[[ WORKING DATA, beginning ]]
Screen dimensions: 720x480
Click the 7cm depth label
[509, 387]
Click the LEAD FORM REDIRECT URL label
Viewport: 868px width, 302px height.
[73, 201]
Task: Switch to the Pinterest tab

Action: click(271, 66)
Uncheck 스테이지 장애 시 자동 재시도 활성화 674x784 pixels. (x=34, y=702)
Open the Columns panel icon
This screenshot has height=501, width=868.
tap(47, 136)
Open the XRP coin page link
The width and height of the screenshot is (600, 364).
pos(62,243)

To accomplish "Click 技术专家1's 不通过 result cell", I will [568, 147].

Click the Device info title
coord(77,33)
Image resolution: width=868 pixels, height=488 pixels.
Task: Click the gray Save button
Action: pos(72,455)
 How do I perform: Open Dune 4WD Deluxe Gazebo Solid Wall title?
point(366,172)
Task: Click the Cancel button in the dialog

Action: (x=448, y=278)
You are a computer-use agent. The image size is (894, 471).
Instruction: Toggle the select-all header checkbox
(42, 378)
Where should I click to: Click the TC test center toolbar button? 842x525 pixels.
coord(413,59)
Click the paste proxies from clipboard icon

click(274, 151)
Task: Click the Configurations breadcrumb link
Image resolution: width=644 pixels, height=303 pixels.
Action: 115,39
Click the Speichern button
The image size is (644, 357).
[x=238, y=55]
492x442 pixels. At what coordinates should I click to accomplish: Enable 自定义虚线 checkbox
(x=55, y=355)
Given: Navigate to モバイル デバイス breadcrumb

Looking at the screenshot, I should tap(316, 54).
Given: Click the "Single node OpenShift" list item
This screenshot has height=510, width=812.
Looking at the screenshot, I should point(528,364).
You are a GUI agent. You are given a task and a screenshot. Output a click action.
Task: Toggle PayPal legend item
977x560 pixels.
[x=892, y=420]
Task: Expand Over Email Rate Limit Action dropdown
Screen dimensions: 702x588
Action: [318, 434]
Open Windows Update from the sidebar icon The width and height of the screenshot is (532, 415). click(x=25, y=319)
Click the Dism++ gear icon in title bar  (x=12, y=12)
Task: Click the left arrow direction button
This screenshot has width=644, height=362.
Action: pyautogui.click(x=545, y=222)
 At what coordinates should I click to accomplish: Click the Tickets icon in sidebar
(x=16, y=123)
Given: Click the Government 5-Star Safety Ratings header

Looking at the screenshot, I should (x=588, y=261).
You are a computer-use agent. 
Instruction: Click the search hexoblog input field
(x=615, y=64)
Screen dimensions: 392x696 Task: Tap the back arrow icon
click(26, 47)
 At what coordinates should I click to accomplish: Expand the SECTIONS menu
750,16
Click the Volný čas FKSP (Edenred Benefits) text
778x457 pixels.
[[ WORKING DATA, end ]]
ABOUT THIS TASK —
Look through the entries above and report the number of lines that contain "agent". Write only the number.

SOLVED EXERCISE —
3